Venerdì 12 ottobre, in un’affollata Casina Pompeiana, nella Villa Comunale di Napoli, si è discusso di Tradizione ed Innovazione all’evento organizzato da MAVV – Wine Arte Museum e patrocinato dal Comune di Napoli, con la partecipazione del mondo accademico locale e quelli di iOS Apple Developer Academy.
Il mio intervento si è dipanato dalla ferrea identità partenopea, che fa profonda tradizione, per giungere al difficile presente dell’innovazione, in cui le capacità locali sono enormi ma mortificate dalle condizioni minoritarie connesse a una irrisolta Questione meridionale.
Rivolgendomi all’ex ministro Alfonso Pecoraro Scanio, promotore della trionfante petizione per il riconoscimento UNESCO dell’Arte dei Pizzaiuoli Napoletani, nonché docente presso l’Università degli Studi di Milano-Bicocca e l’Università Tor Vergata di Roma, ho raccontato all’intera platea di un mio confronto con il sociologo Domenico De Masi, il quale affermò che «i napoletani, negli ultimi 200 anni, hanno inventato solo la pizza, una boiata per avvinazzati, mentre tutto il mondo ha inventato i microprocessori».
«E invece – ho detto ai presenti – la FIFA, da otto anni, appalta i biglietti anticontraffazione dei Mondiali di Calcio a una factory di Arzano, che fornisce ticket con microprocessori contactless e antenna per identificazione a radiofrequenza e crittografia anticlonazione inseriti nella carta da stampare. I napoletani, da sempre, sono una risorsa per il mondo.
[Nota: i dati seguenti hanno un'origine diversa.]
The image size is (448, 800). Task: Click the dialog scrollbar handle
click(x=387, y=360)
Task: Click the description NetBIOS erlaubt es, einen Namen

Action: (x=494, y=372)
Smettiamo di mortificarli. Piuttosto, diamogli gli strumenti economici, politici e burocratici, mettiamoli in condizioni paritarie rispetto al Nord, e poi rendiamo competitiva tutta l’Italia, e allora vedremo che anche da questo territorio ci sbalordiranno non solo in quanto a tradizione ma anche per innovazione».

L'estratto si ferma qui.